*Provided text*
===============

# Roy Lake controversy



## tsodak (Sep 7, 2002)

I know some of you guys on here regularly come down to NESD to fish, and a controversy is boiling up.

The following is an announcment put out by GFP yesterday.

GFP To Host Open House at Roy Lake to Discuss Property Trade

ROY LAKE STATE PARK, S.D.-The South Dakota Game Fish and Parks Department will be hosting an open house to discuss a possible property trade that would open up access to Piyas Lake in Northeastern South Dakota.

The open house will be held from 4-7 p.m. Monday, January 12 at Roykota Resort. No formal presentation will be made, but the open house meeting format will provide an opportunity for the public to visit one-on-one with staff and share their thoughts about the merits of the proposal.

Piyas Lake, located in Marshall County, has seen heavy fishing pressure the past two years, but has little access to sportsmen. The GFP has a proposal that would trade a parcel of land near Roy Lake, for access to Piyas Lake. Along with lake access, the GFP would acquire CRP, an existing boat ramp, boat trailer parking, a graveled trail to the lake, and several acres of marsh and water. In exchange for the Piyas Lake property, the GFP would trade 226 acres of Department lands located adjacent to the southeast corner of Roy Lake.

What they neglect to mention is that along with a net loss of land, the parcel that would be being traded on Roy Lake is one of the best fishing spot for shore fishermen on the lake, and that it is also coincidentally one an absolutely incredible cabin site development prospect. If anyone is familiar, approximately 2/3 of Roy Lake is owned by GFP, and every inch that is privately held is fully developed. Current lot prices for a couple of poor lots on the lake run at $1000 per linear foot and the property in question contain 3700-3900 feet!!!! They want to trade this for a piece of pastuer on a lake that fairly regularly winterkills. The fishing on Piyas has been good the last two winters, but what GFP fails to reveal in the press release is that the land around Piyas is controlled 90% by the Sisseton Wahpheton Sioux Tribe. They have an awesome access point to the lake, all you have to do is buy there 15$ lisence to use it. (In the interest of full disclosure, I used to work with the tribe for my job.)

The long and short of it seems to me that rather than work with the tribe to come to a solution that would work for all, the State of SD is willing to pay 3 million dollars to aquire a marginal piece of pastureland.

If you read my posts you will find that I am normally a solid supported of GFP and NDGF, defending there actions and understanding there motivations. This shakes my faith in such to the core. If anyone is interested, please comment.

Tom


----------



## T Shot (Oct 4, 2002)

I've fished Piyas a few times in the last few years, meaning I've bought a tribal license to do so. I've never thought access was a problem, although it may be now that the lake has taken off. It seems pretty cut and dry that if you want to fish the lake, you need a tribal license. It's unfortunate that now that the lake is "hot", the GFP wants to jump in and provide more access on a lake that is marginal at best most years at the expense of another established and developed lake. The lake already has an access point, maybe the GFP should focus more on providing access to a few other lakes around the area that nobody can get to. Probably wouldn't cost $3 million to do so either.

===============

*Recorded data*

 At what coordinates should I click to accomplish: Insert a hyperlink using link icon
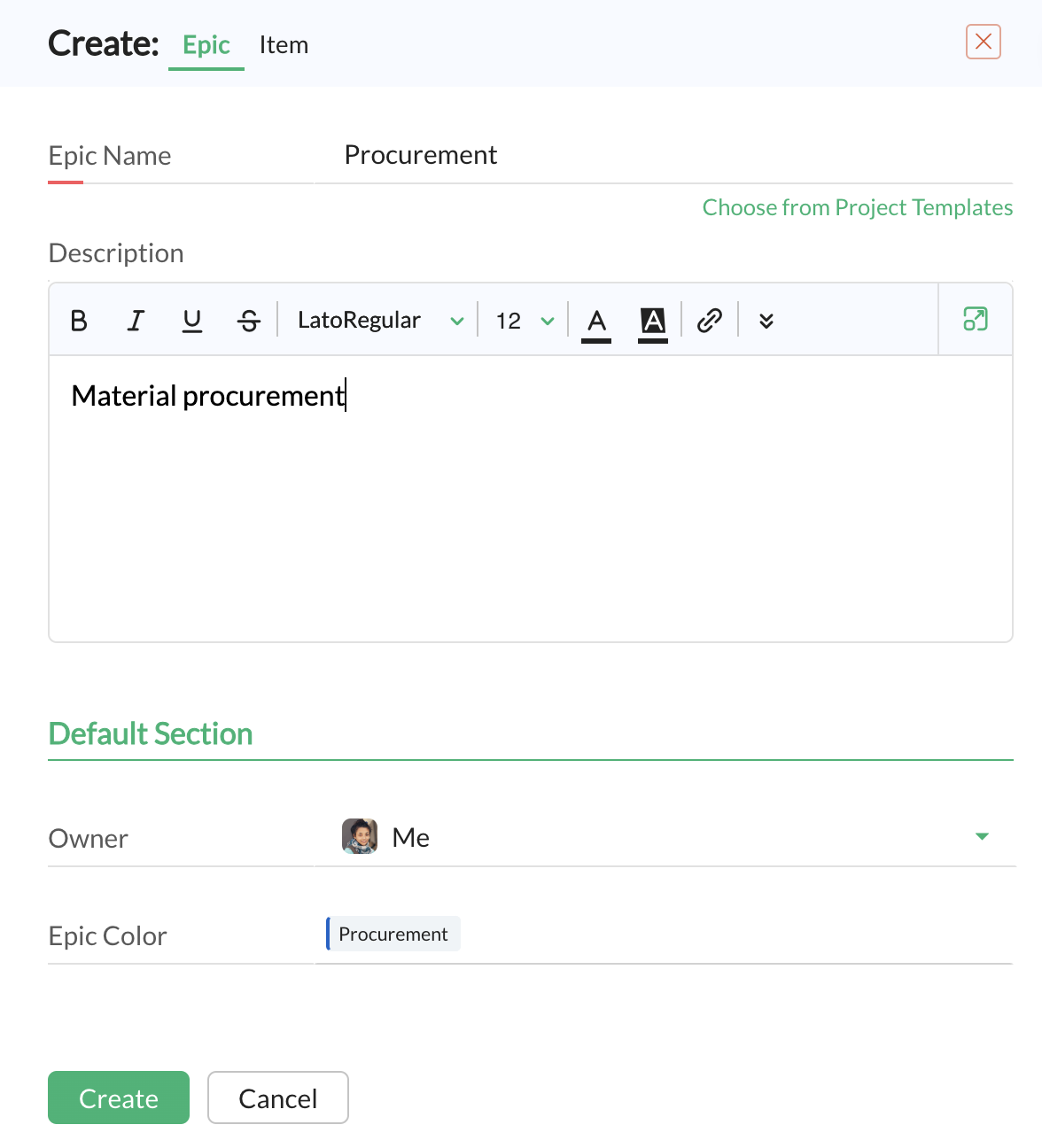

===============

*Given instruction 1*
In the Roy Lake thread, how many acres of Department lands would GFP trade for the Piyas Lake property?
*Given instruction 2*
Edit the passage of the Roy Lake thread that begins at the words "I know some" and stops after "of the proposal.", changing "Monday" to "Tuesday".
The data above have no connection to the Roy Lake thread.

*Right answer 1*
226 acres

*Right answer 2*
I know some of you guys on here regularly come down to NESD to fish, and a controversy is boiling up.

The following is an announcment put out by GFP yesterday.

GFP To Host Open House at Roy Lake to Discuss Property Trade

ROY LAKE STATE PARK, S.D.-The South Dakota Game Fish and Parks Department will be hosting an open house to discuss a possible property trade that would open up access to Piyas Lake in Northeastern South Dakota.

The open house will be held from 4-7 p.m. Tuesday, January 12 at Roykota Resort. No formal presentation will be made, but the open house meeting format will provide an opportunity for the public to visit one-on-one with staff and share their thoughts about the merits of the proposal.